Le nombre de morts a augmenté fortement au Canada au cours des dernières années. Les travailleurs du rail y ont fait une grève en mai contre la Canadien Pacific, afin de protester contre les journées de travail longues et épuisantes qui mettent en péril la sécurité.

« Depuis quelques années, les compagnies ferroviaires font rouler des méga-trains, qui comptent jusqu’à 250 wagons et sept ou huit locomotives. Cela représente un vrai danger, » a dit au Militant  Lance Anton, un conducteur de train âgé de 41 ans, membre du syndicat SMART à Lincoln, au Nebraska. « Les patrons du rail font cela pour réduire les équipages mais le syndicat devrait combattre de telles conditions de travail dans l’intérêt des travailleurs et des personnes qui habitent à proximité des rails. »

Les patrons ont réussi à imposer des trains avec une seule personne à bord à certains endroits et dans certains ateliers. Une tentative de la compagnie BNSF Railways d’imposer un équipage d’une seule personne a été mise en échec en 2014. Les membres du syndicat SMART ont mené campagne contre le projet de convention collective qui aurait autorisé de tels équipages et l’ont rejeté.

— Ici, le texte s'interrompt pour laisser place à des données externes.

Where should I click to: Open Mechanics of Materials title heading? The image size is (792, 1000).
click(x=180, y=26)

L’une des conséquences des équipages réduits est que les nouveaux employés ne commencent pas à travailler comme serre-freins ou comme aiguilleur pendant quelques années avant d’être affectés comme conducteur qui ont la responsabilité de commander le mouvement des trains. « Les nouvelles recrues reçoivent une formation de 12 semaines seulement. Bien que le syndicat ait un mot à dire sur la formation, c’est loin d’être suffisant, a soutenu Lance Anton. Il faut deux ou trois ans pour se familiariser avec les grands dépôts ferroviaires. »

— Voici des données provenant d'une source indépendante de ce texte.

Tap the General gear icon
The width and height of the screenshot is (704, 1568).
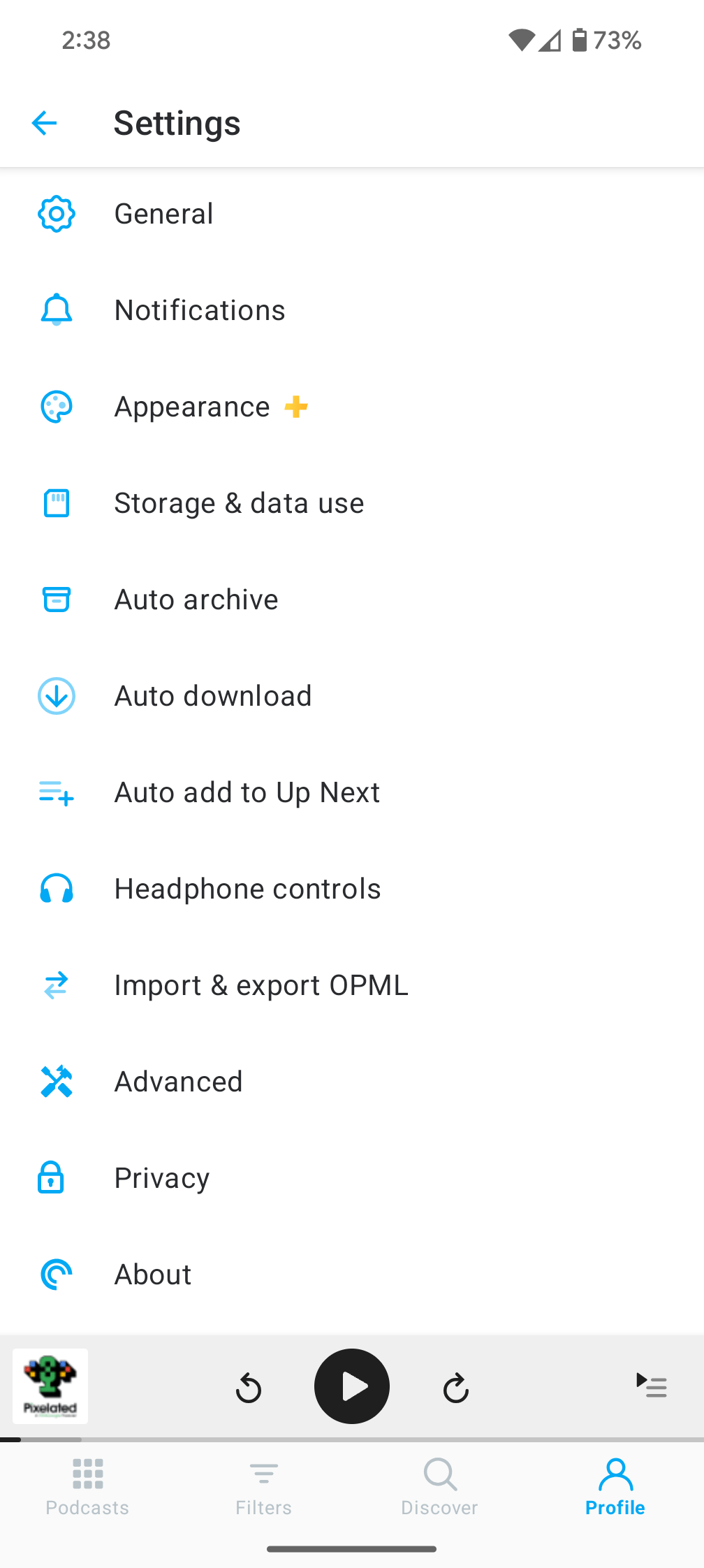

Les patrons de CSX Transportation ont réduit le temps que passent les nouveaux employés à leur école de chemin de fer de six à trois semaines.  Ils ont également réduit le temps de formation professionnelle dans certains cas. Au cours des six derniers mois, les patrons de CSX et de Norfolk Southern ont imposé de nouvelles règles qui qui obligeront les travailleurs à manœuvrer des wagons-citernes avec une seule barre d’appui verticale tout en faisant une poussée, malgré les dangers avérés de le faire.

Les mesures de réduction des coûts qui alourdissent la charge de travail et exposent les équipages à de plus grands dangers ont aidé CSX à générer des profités plus élevés pour leurs actionnaires. Ils ont cherché à obtenir le soutien des travailleurs pour ces changements en rendant disponibles des actions à taux réduits et en soudoyant avec des bonus entachés de sang les conducteurs qui aideront les patrons à atteindre leurs objectifs de profit.

Train de minerai de fer en détresse en Australie

Le 5 novembre, un train de marchandises BHP entièrement chargé de 268 voitures, transportant du minerai de fer dans la région de Pilbara, dans l’ouest de l’Australie, a parcouru 92 kilomètres sans personne aux commandes, quand le seul travailleur à bord est descendu du train pour inspecter une voiture. Le train a atteint une vitesse de 180 km/h.

Des opérateurs situés à près de 1 800 km ont pu faire dérailler le train à distance dans une zone désertique. Des rails tordus et des wagons détruits, dispersés dans le minerai de fer déversé, ont interrompu les opérations ferroviaires pendant au moins une semaine.

Les patrons continuent pourtant de pousser non seulement pour des équipages d’une seule personne, mais aussi pour des trains sans conducteur. Fin novembre, les trois quarts des trains de minerai de fer exploités par Rio Tinto PLC dans la région de Pilbara étaient sans conducteur. Les patrons du rail aux États-Unis envisagent également de lancer des trains sans équipage.